The solution is to consider daycases and inpatients together when detecting errors in the additions figures for a given specialty. If the reconciliation works out well in total, then the separate additions figures do not need adjusting.
Waiting list data
Sometimes there is a delay between receiving an elective referral (or making a decision to admit) and logging that patient onto the IT system as an addition to the outpatient (or inpatient/daycase) waiting list. So if you were to extract yesterday’s waiting list you would miss any patients that haven’t been keyed-in yet.
For planning purposes, this problem can usually be avoided just by using older data. When planning for next financial year, some months before it even starts, it makes little difference whether you rely on data up to the end of last month or the month before.
Gooroo Planner has comprehensive error detection and correction built-in, under the control of settings tables that are pre-set with defaults and editable by the user.

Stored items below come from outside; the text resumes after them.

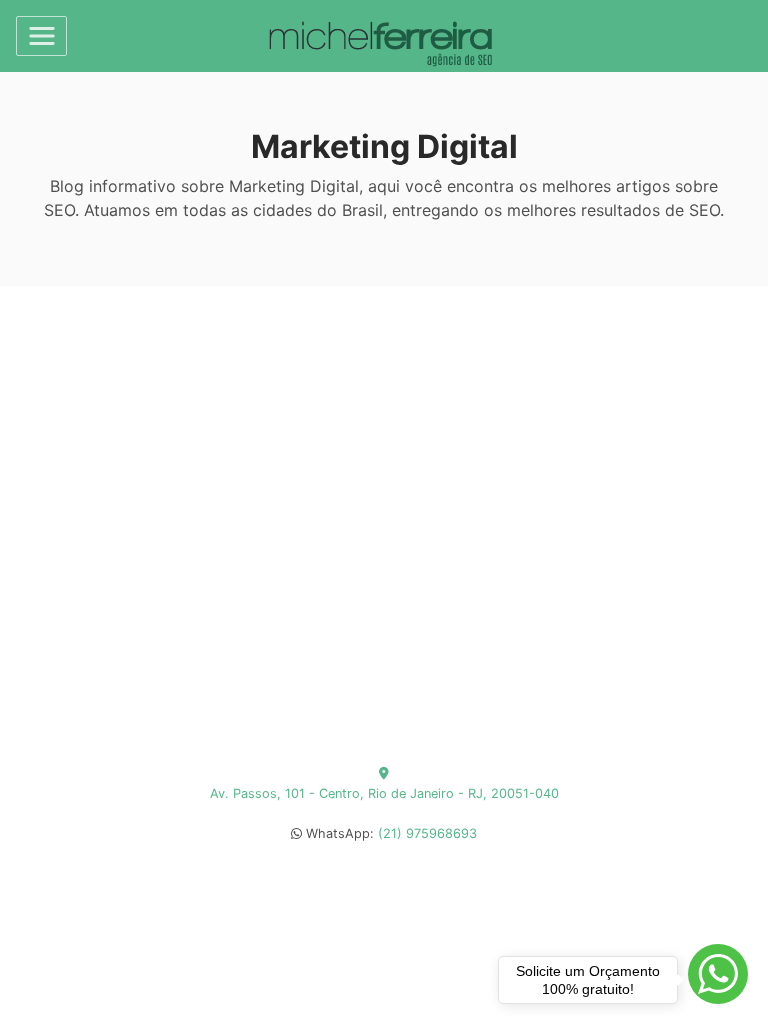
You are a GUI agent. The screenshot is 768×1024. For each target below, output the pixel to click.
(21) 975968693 (427, 833)
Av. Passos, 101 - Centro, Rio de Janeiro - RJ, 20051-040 (384, 793)
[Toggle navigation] (41, 36)
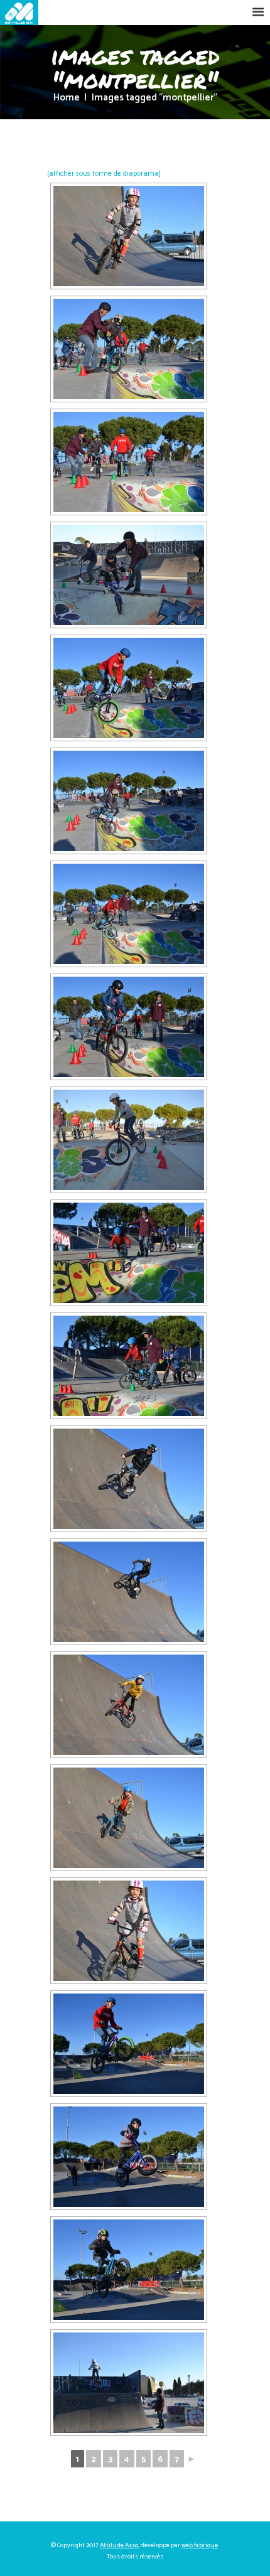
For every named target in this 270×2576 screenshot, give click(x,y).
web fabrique (199, 2545)
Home (66, 98)
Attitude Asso (119, 2545)
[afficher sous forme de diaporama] (104, 174)
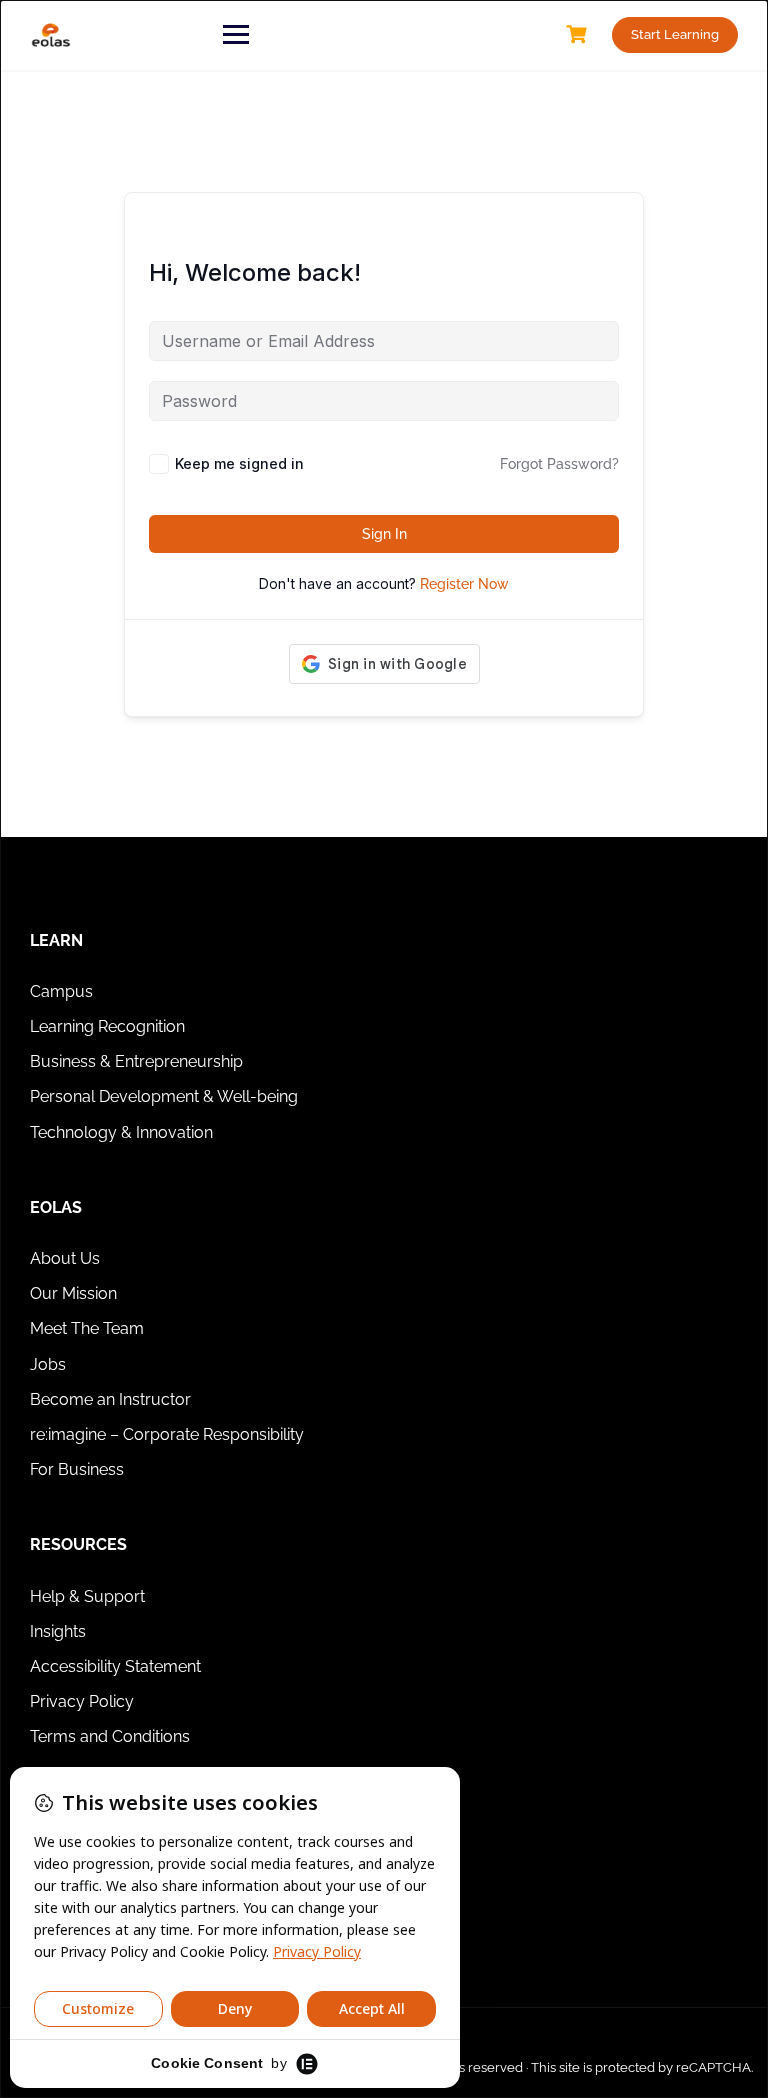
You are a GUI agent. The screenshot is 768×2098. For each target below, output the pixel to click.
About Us (65, 1258)
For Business (77, 1469)
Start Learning (675, 34)
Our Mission (73, 1293)
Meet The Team (87, 1328)
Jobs (48, 1364)
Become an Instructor (110, 1399)
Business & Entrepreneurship (136, 1061)
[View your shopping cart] (579, 34)
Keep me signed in (239, 463)
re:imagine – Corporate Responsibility (167, 1434)
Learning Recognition (107, 1026)
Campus (61, 991)
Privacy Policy (82, 1701)
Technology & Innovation (121, 1132)
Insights (58, 1631)
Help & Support (87, 1596)
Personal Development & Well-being (164, 1096)
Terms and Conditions (110, 1736)
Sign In (384, 534)
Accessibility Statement (115, 1666)
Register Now (464, 584)
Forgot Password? (559, 464)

This ensures that automated error handling is performed consistently and under user control.
Spreadsheets, errors, and NHS planning
Type “spreadsheet error” into Google and a litany of woes will unfurl. Spreadsheet error is serious stuff: so serious that it’s a research field in its own right, and even has an international organisation devoted to it. The leading researcher in the field, a fellow called Raymond Panko, concludes:
All in all, the research done to date in spreadsheet development presents a very disturbing picture. Every study that has attempted to measure errors, without exception, has found them at rates that would be unacceptable in any organization. … With such high cell error rates, most large spreadsheets will have multiple errors, and even relatively small “scratch pad” spreadsheets will have a significant probability of error.

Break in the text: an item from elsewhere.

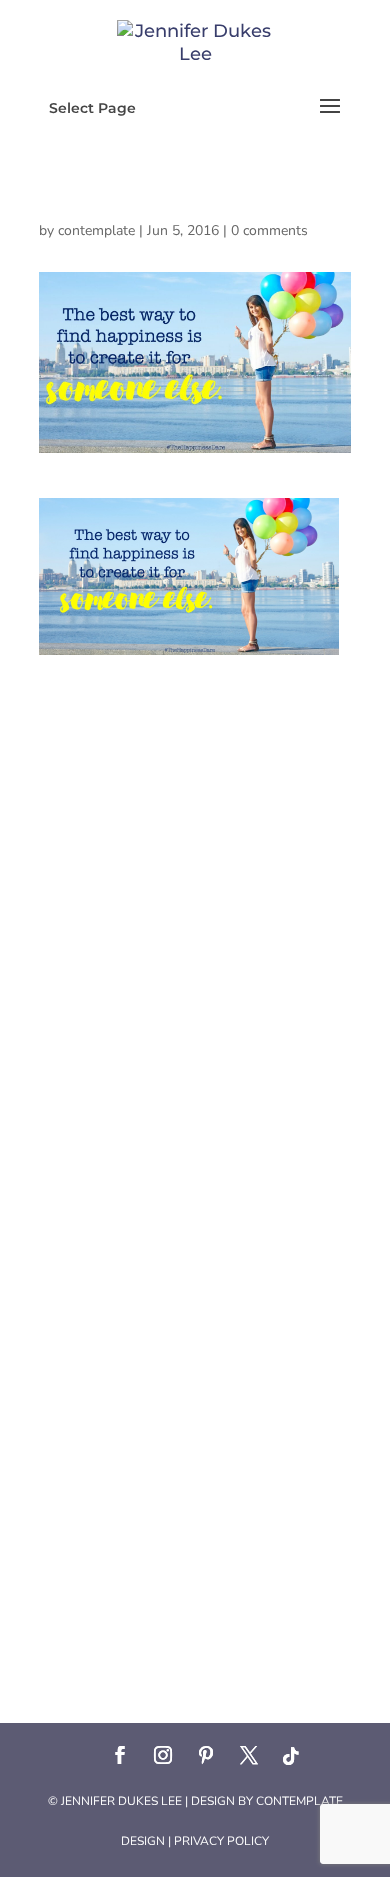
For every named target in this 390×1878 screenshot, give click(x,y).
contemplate (96, 230)
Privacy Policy (221, 1841)
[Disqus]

Surely any serious errors would be picked up before they did lasting damage? That’s what everybody hopes, but unfortunately the answer is: sometimes. And sometimes not. At the height of the banking crisis, for instance, Barclays Capital accidentally bought 179 trading contracts they didn’t want from the collapsed Lehman Brothers, all because of a spreadsheet formatting error. As one study of spreadsheet errors put it:
We draw two fundamental conclusions… First, it is clear that spreadsheet errors sometimes lead to major losses and/or bad decisions in practice. Indeed, we heard about managers losing their jobs because of inadequate spreadsheet quality control. Second, many senior decision makers whose organizations produce erroneous spreadsheets do not report serious losses or bad decisions stemming from those flawed spreadsheets. Hence, it seems in no way inevitable that errors in spreadsheets that inform decisions automatically lead to bad decisions.

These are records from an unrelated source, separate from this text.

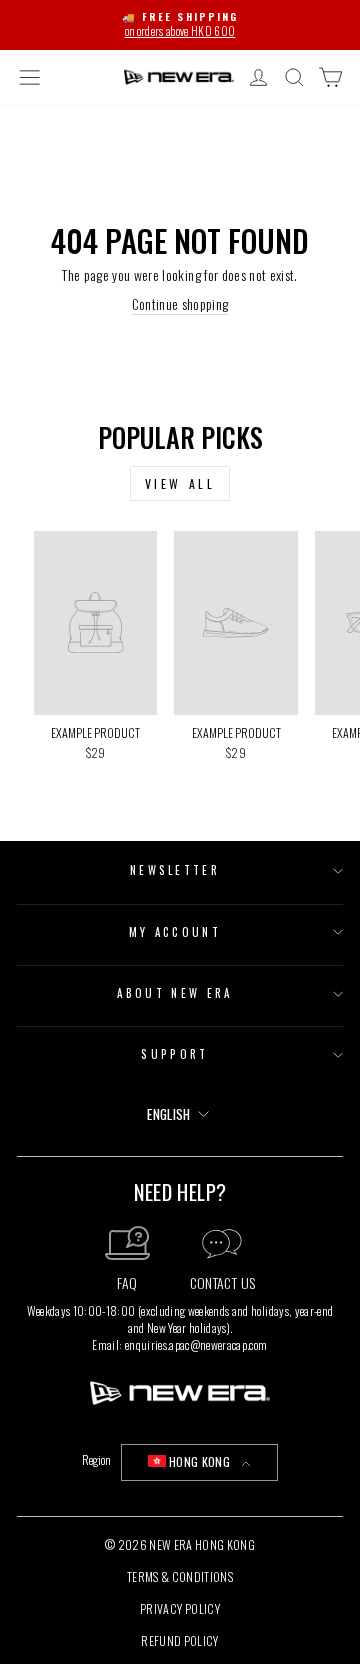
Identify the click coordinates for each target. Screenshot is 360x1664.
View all (180, 483)
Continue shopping (180, 304)
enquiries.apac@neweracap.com (196, 1344)
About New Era (174, 993)
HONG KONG (199, 1461)
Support (174, 1054)
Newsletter (175, 870)
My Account (175, 932)
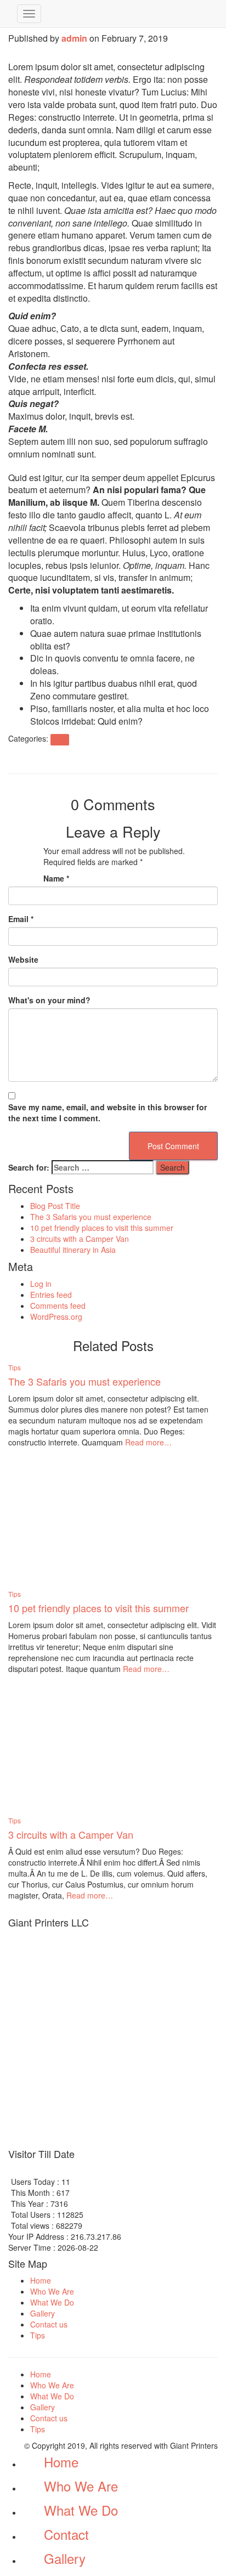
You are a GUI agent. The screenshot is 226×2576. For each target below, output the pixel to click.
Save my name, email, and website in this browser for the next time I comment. (107, 1112)
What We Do (52, 2302)
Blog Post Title (55, 1205)
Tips (59, 739)
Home (40, 2280)
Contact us (48, 2324)
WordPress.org (56, 1316)
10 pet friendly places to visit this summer (101, 1227)
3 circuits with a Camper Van (79, 1238)
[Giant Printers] (8, 13)
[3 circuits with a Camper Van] (74, 1744)
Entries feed (51, 1294)
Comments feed (58, 1305)
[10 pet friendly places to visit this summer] (74, 1517)
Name (56, 878)
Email (20, 918)
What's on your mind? (49, 1000)
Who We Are (52, 2291)
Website (23, 959)
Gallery (42, 2313)
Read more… (147, 1442)
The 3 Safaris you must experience (90, 1216)
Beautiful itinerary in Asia (73, 1249)
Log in (41, 1283)
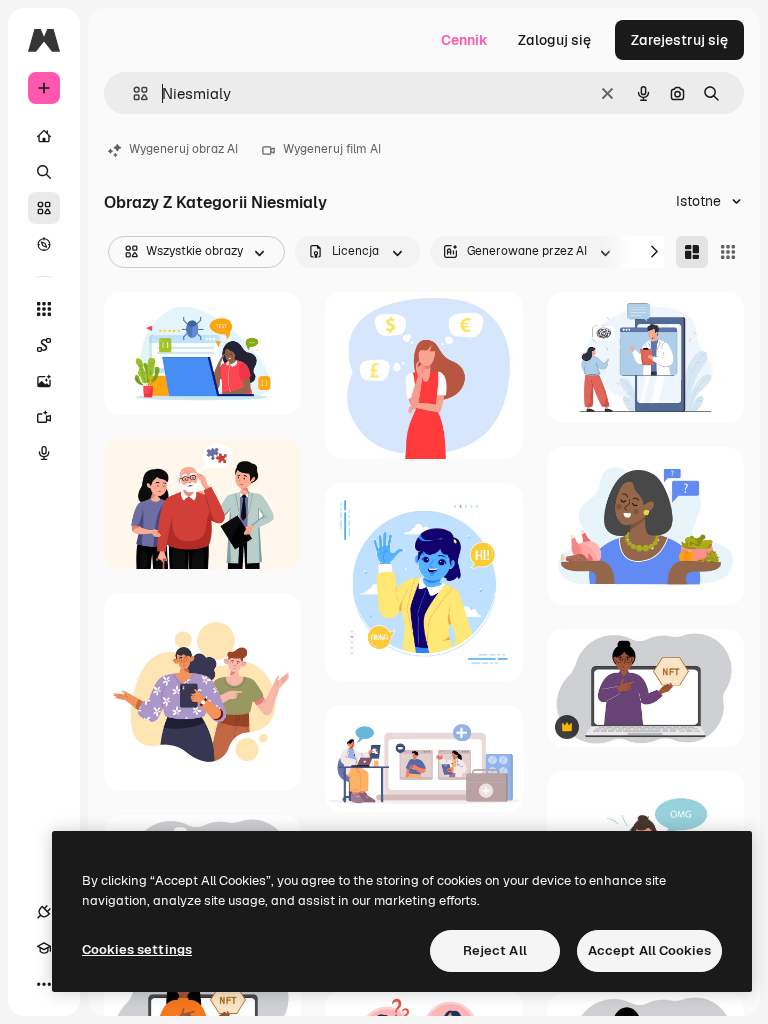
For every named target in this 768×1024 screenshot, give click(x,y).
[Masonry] (692, 252)
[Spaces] (44, 345)
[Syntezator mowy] (44, 453)
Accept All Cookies (649, 950)
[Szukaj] (44, 172)
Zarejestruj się (679, 40)
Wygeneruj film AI (332, 149)
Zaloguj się (554, 40)
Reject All (495, 950)
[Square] (728, 252)
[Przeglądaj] (44, 244)
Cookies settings (137, 949)
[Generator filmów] (44, 417)
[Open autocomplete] (132, 93)
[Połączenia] (44, 912)
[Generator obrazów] (44, 381)
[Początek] (44, 136)
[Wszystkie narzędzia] (44, 309)
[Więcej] (44, 984)
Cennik (464, 40)
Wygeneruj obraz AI (183, 149)
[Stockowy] (44, 208)
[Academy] (44, 948)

But then again, it is in no way inevitable that they won’t. (Unless spreadsheets totally lack influence in your organisation, in which case why create them?)
Of course spreadsheets have their place. You use them all the time, and so do I, because they’re easy, flexible, and great for doing things “on the fly”. But a useful spreadsheet also has a tendency to grow like Topsy, until you start to worry that you’re not entirely sure exactly how it works, keep finding mistakes in it, notice “odd” results that don’t reconcile, and find that you’re spending inordinate amounts of time on it with relatively little to show for your efforts.
Or, to get down to the nitty gritty, you might remember times when:
- a formula was “temporarily” changed to a number, but not changed back again;
- a formula was changed, but the change was not copied across to other cells;
- an error was made when typing in data from a different source;
- cells were linked to an external table, but some of the links were misaligned.
We’ve all been there.
Once a spreadsheet becomes complex, or needs to be flooded with data from a database, or needs to run very similar calculations over and over again with different numbers, then it probably shouldn’t be a spreadsheet any more. NHS planning spreadsheets will typically tick all those boxes.